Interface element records
====================
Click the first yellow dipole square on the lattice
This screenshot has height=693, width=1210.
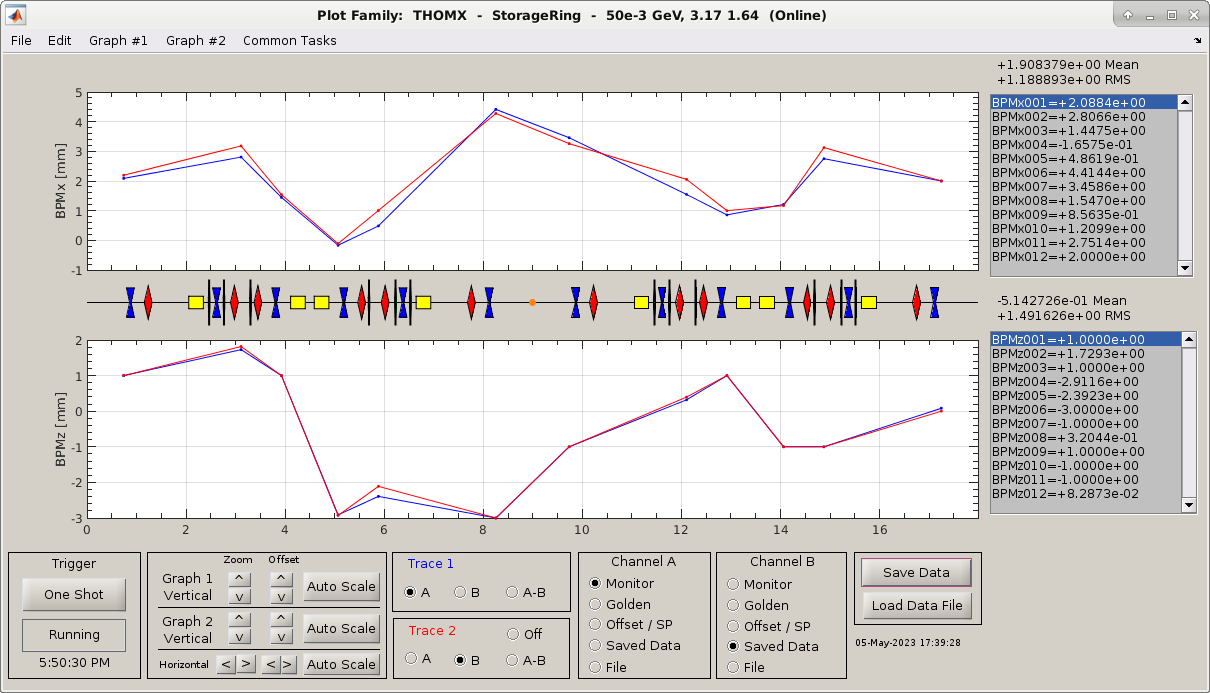[x=196, y=302]
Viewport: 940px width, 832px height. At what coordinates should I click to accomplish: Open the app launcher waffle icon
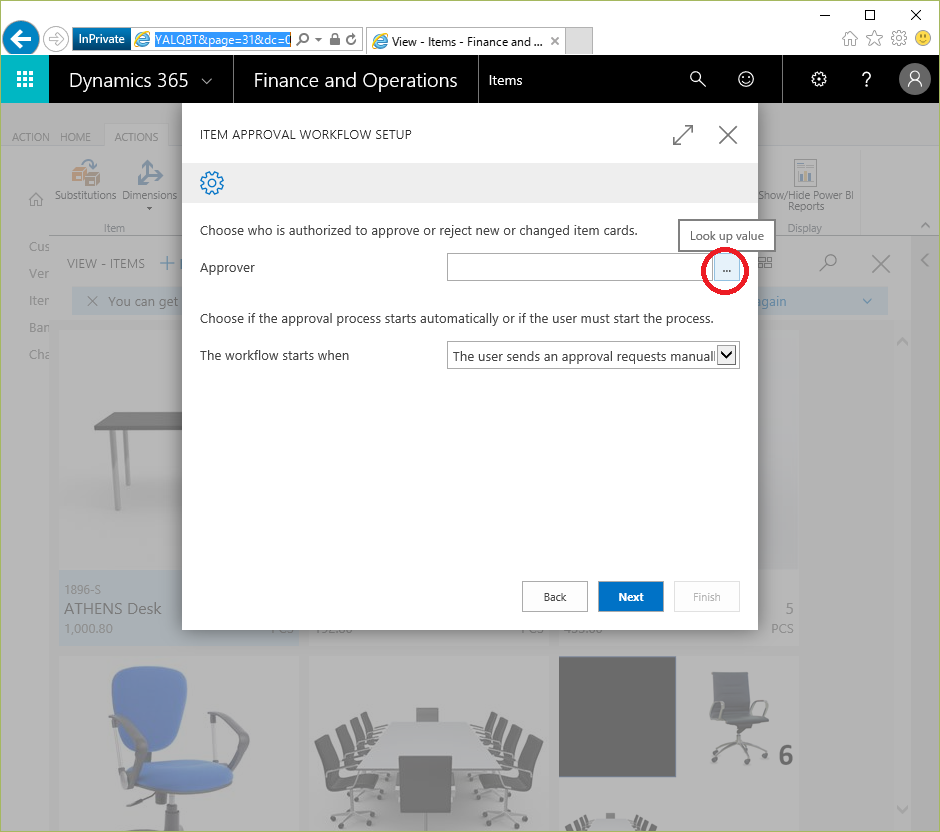[x=25, y=80]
====================
[Exercise task] Reproduce verbatim the lines of the material from the line containing "Viewport: 940px width, 832px" through the end of the material, both ends included. Leave the pictures out of your reproduction.

[Answer below]
Viewport: 940px width, 832px height. At what coordinates should I click to accomplish: Open the app launcher waffle icon
[x=25, y=80]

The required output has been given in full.